=== Section Start ===

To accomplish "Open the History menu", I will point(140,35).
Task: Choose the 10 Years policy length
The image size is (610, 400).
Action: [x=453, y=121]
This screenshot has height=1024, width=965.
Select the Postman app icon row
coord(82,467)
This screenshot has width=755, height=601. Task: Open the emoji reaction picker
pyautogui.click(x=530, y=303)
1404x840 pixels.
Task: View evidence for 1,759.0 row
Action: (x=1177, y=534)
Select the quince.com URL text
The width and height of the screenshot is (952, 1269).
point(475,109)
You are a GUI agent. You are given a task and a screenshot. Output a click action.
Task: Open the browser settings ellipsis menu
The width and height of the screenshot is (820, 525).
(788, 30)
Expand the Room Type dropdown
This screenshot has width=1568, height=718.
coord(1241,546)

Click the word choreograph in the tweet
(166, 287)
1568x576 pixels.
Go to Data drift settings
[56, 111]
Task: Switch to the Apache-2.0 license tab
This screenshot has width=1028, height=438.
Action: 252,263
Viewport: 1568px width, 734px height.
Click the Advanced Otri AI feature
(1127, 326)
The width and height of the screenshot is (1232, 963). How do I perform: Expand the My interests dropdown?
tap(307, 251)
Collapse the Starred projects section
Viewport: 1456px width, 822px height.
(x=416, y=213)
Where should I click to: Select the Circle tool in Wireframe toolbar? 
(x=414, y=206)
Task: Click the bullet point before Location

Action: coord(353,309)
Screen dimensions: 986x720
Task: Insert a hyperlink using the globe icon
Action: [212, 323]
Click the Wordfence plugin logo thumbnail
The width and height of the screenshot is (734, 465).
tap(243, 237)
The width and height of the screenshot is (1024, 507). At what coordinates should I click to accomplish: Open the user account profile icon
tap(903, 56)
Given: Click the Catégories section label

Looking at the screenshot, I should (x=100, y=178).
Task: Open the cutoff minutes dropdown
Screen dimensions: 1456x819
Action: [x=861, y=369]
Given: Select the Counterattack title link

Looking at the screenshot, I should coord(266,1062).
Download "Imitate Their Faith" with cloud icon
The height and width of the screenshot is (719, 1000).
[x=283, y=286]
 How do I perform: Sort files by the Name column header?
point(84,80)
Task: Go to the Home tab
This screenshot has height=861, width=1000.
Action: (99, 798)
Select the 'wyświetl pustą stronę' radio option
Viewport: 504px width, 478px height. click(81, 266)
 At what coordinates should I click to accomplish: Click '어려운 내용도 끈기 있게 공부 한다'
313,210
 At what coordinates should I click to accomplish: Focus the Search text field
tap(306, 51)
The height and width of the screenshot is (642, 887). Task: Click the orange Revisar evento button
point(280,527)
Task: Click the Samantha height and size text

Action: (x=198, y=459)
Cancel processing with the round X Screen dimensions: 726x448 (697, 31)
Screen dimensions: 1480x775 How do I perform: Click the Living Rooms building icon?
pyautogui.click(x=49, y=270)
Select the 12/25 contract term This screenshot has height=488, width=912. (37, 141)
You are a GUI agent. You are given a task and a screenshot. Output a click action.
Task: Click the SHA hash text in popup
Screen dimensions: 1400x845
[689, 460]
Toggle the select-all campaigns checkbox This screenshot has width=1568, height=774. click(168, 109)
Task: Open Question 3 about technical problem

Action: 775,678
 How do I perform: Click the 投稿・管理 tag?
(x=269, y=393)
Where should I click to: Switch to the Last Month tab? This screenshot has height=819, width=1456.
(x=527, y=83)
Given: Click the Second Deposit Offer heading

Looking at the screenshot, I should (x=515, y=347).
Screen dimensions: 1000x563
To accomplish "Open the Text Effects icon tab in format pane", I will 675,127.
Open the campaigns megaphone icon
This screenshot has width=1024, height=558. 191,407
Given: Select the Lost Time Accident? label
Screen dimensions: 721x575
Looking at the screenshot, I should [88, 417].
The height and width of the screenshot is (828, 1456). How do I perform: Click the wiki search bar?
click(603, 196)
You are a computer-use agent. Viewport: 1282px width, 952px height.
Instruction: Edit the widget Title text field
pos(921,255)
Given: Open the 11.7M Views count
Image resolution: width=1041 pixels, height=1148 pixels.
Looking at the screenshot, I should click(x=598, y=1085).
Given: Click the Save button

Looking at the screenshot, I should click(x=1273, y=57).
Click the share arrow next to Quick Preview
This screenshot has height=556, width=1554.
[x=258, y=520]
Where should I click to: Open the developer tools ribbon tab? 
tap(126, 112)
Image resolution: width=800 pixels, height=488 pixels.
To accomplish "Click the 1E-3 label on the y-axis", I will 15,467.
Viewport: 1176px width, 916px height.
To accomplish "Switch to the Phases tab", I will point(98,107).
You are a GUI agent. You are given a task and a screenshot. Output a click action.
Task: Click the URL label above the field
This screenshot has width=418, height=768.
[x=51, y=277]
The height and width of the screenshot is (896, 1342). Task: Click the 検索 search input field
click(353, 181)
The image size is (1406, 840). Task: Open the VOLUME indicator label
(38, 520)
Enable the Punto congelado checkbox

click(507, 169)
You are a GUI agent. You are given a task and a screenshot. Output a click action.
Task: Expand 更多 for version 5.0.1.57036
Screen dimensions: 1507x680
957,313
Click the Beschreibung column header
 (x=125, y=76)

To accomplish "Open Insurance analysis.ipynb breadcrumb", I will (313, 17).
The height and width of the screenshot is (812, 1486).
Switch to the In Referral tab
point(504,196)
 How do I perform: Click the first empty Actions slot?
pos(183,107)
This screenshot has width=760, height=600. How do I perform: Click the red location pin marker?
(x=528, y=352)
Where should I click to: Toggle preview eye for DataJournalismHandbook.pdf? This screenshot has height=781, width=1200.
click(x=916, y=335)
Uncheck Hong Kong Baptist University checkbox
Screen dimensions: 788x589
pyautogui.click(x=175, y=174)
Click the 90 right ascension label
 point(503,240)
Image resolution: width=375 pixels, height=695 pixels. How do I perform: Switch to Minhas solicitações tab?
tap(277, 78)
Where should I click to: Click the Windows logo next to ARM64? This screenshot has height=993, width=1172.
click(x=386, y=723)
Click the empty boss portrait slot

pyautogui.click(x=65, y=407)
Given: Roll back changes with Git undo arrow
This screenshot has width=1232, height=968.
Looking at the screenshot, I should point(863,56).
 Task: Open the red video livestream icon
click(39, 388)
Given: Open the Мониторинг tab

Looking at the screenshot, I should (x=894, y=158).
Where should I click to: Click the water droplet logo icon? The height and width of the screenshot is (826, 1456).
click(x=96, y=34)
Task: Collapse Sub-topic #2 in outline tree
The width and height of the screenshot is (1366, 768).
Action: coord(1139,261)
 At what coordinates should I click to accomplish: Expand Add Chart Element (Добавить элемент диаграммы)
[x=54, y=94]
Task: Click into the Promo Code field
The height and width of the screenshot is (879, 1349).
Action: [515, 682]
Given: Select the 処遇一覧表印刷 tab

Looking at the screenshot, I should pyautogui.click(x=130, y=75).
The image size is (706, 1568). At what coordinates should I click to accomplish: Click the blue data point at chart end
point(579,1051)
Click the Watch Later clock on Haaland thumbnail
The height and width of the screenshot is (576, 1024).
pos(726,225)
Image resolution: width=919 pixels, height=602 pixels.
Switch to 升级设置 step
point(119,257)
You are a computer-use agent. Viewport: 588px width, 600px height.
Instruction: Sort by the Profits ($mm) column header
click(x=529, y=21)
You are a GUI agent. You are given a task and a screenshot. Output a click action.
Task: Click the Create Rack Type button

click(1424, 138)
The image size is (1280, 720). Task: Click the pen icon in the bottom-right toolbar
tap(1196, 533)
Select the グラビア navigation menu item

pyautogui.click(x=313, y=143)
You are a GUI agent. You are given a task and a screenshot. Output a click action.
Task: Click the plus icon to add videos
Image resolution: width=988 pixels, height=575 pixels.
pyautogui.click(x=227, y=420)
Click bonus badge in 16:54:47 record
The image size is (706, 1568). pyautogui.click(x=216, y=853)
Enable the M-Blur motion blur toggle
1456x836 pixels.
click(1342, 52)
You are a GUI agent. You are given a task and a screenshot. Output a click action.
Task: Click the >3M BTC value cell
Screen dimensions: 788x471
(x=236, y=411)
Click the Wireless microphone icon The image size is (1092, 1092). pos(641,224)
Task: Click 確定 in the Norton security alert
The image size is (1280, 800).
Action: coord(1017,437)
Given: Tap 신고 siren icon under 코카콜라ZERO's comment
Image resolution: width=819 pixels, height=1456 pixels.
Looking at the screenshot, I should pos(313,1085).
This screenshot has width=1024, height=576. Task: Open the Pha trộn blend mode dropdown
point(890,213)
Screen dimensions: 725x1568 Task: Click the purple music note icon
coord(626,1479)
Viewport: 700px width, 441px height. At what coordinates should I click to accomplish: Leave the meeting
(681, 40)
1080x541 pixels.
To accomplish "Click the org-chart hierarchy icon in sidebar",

=== Section End ===

* _Prompt_
Each line holding the word "will" must be pulled from the records.

* _Response to the task_
To accomplish "Open the History menu", I will point(140,35).
To accomplish "Open the Text Effects icon tab in format pane", I will 675,127.
To accomplish "Click the 1E-3 label on the y-axis", I will 15,467.
To accomplish "Switch to the Phases tab", I will point(98,107).
To accomplish "Open Insurance analysis.ipynb breadcrumb", I will (313, 17).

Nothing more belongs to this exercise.